Selasa, 01 Februari 222

 

Spot Light Literasi:

 

 

Kritik Sastra Hanya untuk Karya Bermutu

 

 

Oleh: Mahrus Andis

(Kritikus Sastra)

 

Tulisan ini hadir sebagai refleksi atas sebuah pertanyaan di sebuah Grup WA: “Di era digital ini, masihkah diperlukan Kritik Sastra?”

Untuk menjawab pertanyaan itu, penting saya kutip pendapat ahli, WH Hudson, dalam bukunya “An Introduction to the study of literature” (Narudin: 2019). Hudson berkata bahwa peran penting seorang kritikus sastra ialah “memperjelas” dan “memotivasi.”

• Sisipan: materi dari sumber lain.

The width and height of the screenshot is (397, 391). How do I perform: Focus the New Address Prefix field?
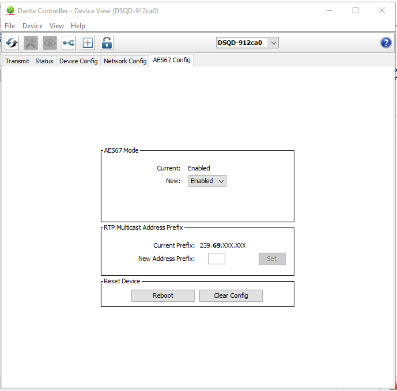click(217, 259)
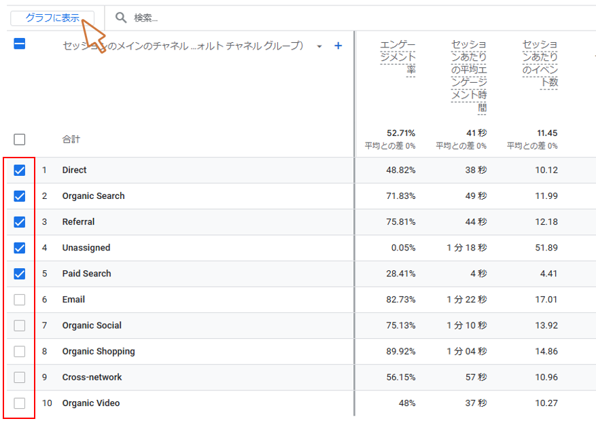Deselect the Paid Search row checkbox
The width and height of the screenshot is (596, 421).
tap(20, 274)
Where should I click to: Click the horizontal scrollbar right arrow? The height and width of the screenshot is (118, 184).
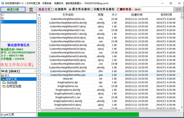pos(179,110)
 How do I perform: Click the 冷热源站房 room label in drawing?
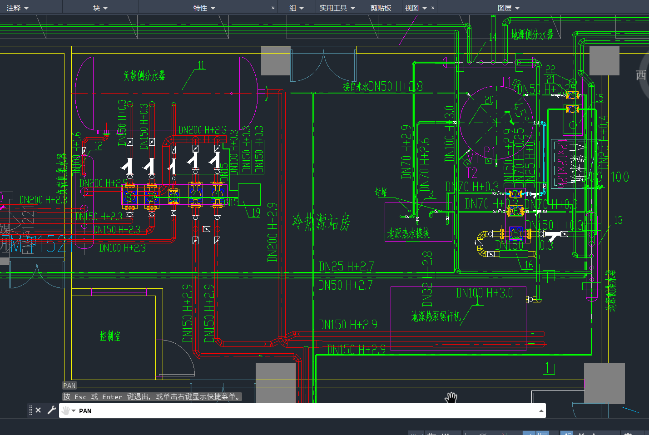click(x=321, y=222)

Memperjelas, tentu dimaksudkan sebagai upaya mempertimbangkan secara logis nilai-nilai kemanfaatan suatu karya sastra. Dan memotivasi, artinya meniupkan semangat kreatif kepada seorang sastrawan sebagai respons atas karya-karya yang dihasilkannya.

Dari pemahaman di atas, dapat disimpulkan bahwa seorang kritikus sastra memikul tanggung jawab besar terhadap perjalanan kreativitas dan peningkatan kualitas karya sastra di tanah air.

Adanya pandangan miring yang berujung pertanyaan di atas, itu sebentuk kegelisahan sepihak dari para penulis sastra (baca: puisi, cerpen, dan novel).

Umumnya mereka adalah aktivis literasi yang sudah maling, eh, malang-melintang di berbagai komunitas penulis dan bergaul dengan tokoh-tokoh sastra di tingkat nasional, namun ia merasa teralineasi di lingkungannya sendiri.

Boleh jadi karya-karyanya yang selama ini dianggapnya bagus (karena pernah dimuat di koran-koran, bahkan sudah dibukukan) belum pernah tersentuh oleh kritik. Atau mungkin juga karyanya sudah pernah dibahas dalam forum kritik sastra, namun ia tidak puas atas hasil kritik itu karena nihil dari gemuruh puji-pujian.

Yang demikian itu tentu dimaklumi. Sebab, tak seorang pun penulis di negeri ini yang merasa senang apabila karyanya dinilai tidak berkualitas.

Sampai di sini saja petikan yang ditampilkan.